• _WHAT THIS TASK INVOLVES_:
Copy the passage about measuring forces on single cells word for word, starting at the words "To study the" and stopping after "over several minutes.".

• _SELECTED PASSAGE_:
....................

University of Pennsylvania researchers have designed a nanoscale system to observe and measure how individual cells react to external forces.

By combining microfabricated cantilevers and magnetic nanowire technology to create independent, nanoscale sensors, the study showed that cells respond to outside forces and demonstrated a dynamic biological relationship between cells and their environment.

The study also revealed that cells sense force at a single adhesion point that leads not to a local response but to a remote response from the cells internal forces, akin to tickling the cells elbow and watching the knee kick.

The cell senses the force that we apply and adjusts its own internal forces to compensate, Chris Chen, an associate professor in the Department of Bioengineering in the School of Engineering and Applied Science at Penn, said. This suggests that either the cells cytoskeleton dictates the reaction or the cell organizes a biochemical response. In either instance, cells are adapting at the microscale.

The findings prove useful to more than just an understanding of the mechanics of single cells. Physical forces play a strong role in how whole tissue grows and functions. Using the Penn system, researchers could monitor for differences in how forces are sensed or generated in normal and diseased cells. This could lead to new therapeutic drug targets and to methods for modifying how cells interact with each other.

To study the cells biomechanical response to forces, Chen and his team applied force to each cell using microfabricated arrays of magnetic posts containing cobalt nanowires interspersed amongst an array of non-magnetic posts. In the magnetic field, the posts with nanowires applied an external force to cells cultured on the tops of the posts. Nonmagnetic posts acted as sensors in which traction forces in each cell were measured. Recording the traction forces in response to such force stimulation revealed two responses: a sudden loss in contractility that occurred within the first minute of stimulation or a gradual decay in contractility over several minutes.

....................

• _EXERCISE DATA_:
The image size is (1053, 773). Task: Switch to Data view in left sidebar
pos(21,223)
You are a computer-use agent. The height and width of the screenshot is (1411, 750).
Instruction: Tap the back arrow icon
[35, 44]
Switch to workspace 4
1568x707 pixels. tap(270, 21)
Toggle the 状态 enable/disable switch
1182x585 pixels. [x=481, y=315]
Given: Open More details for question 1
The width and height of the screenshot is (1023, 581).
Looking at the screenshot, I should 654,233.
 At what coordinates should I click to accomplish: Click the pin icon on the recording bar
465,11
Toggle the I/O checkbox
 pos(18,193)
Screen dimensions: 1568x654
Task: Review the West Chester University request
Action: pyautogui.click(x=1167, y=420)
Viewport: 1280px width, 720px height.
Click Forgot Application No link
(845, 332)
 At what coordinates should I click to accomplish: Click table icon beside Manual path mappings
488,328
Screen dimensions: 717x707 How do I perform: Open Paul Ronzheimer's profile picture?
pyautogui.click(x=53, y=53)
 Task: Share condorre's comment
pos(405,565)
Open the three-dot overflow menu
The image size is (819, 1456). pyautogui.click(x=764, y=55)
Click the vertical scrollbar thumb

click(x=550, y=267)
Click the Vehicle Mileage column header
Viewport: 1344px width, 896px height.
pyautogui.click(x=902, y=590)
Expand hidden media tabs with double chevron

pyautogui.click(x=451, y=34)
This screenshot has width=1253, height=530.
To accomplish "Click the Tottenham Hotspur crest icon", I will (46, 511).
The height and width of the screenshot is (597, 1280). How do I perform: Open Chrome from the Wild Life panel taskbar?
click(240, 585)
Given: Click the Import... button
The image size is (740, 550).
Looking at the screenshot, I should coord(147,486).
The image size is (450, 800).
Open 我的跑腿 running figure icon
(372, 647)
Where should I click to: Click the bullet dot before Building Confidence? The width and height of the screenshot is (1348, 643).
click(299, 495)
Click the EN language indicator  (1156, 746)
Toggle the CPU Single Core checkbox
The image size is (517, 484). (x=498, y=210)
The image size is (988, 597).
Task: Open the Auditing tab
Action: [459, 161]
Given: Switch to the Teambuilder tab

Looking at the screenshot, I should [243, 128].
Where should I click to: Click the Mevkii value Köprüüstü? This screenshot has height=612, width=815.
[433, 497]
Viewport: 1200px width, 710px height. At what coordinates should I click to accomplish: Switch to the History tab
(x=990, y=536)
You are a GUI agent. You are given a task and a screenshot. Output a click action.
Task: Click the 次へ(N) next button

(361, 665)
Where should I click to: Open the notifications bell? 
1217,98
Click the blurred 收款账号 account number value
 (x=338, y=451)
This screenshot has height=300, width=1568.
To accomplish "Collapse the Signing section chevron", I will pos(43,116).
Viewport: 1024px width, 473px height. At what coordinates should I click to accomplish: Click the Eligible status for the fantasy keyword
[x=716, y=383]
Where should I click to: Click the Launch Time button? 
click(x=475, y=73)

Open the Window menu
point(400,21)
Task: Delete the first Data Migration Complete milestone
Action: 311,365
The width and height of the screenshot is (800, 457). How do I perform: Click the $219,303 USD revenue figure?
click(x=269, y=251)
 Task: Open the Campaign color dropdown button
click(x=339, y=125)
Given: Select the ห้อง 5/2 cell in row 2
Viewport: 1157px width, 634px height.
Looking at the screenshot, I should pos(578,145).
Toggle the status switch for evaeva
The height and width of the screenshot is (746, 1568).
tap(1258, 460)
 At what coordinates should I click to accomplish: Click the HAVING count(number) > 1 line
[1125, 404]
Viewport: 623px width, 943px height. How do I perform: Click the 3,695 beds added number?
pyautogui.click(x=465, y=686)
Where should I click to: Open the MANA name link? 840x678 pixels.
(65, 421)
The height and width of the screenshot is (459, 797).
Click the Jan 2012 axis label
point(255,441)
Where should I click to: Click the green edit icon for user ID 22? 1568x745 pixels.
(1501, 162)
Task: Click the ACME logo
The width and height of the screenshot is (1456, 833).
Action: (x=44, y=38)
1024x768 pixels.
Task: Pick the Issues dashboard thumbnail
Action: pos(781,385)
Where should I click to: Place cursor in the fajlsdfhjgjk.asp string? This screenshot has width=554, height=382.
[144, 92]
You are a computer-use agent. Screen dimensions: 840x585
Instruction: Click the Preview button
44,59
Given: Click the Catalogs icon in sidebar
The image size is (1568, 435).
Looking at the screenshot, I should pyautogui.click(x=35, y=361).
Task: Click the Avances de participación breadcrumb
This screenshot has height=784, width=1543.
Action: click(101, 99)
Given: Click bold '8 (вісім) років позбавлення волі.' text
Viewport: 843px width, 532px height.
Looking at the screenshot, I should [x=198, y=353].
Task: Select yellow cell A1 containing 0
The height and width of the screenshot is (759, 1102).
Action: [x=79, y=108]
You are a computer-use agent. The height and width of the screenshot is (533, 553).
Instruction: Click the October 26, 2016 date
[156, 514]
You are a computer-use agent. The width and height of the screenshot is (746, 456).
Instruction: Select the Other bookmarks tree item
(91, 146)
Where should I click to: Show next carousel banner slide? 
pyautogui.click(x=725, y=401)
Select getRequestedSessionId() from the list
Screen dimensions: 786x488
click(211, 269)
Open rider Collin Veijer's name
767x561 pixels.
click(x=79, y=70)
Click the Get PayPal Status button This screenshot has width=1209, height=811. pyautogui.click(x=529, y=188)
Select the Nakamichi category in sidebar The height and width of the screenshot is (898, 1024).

....................

• _RESULT_:
To study the cells biomechanical response to forces, Chen and his team applied force to each cell using microfabricated arrays of magnetic posts containing cobalt nanowires interspersed amongst an array of non-magnetic posts. In the magnetic field, the posts with nanowires applied an external force to cells cultured on the tops of the posts. Nonmagnetic posts acted as sensors in which traction forces in each cell were measured. Recording the traction forces in response to such force stimulation revealed two responses: a sudden loss in contractility that occurred within the first minute of stimulation or a gradual decay in contractility over several minutes.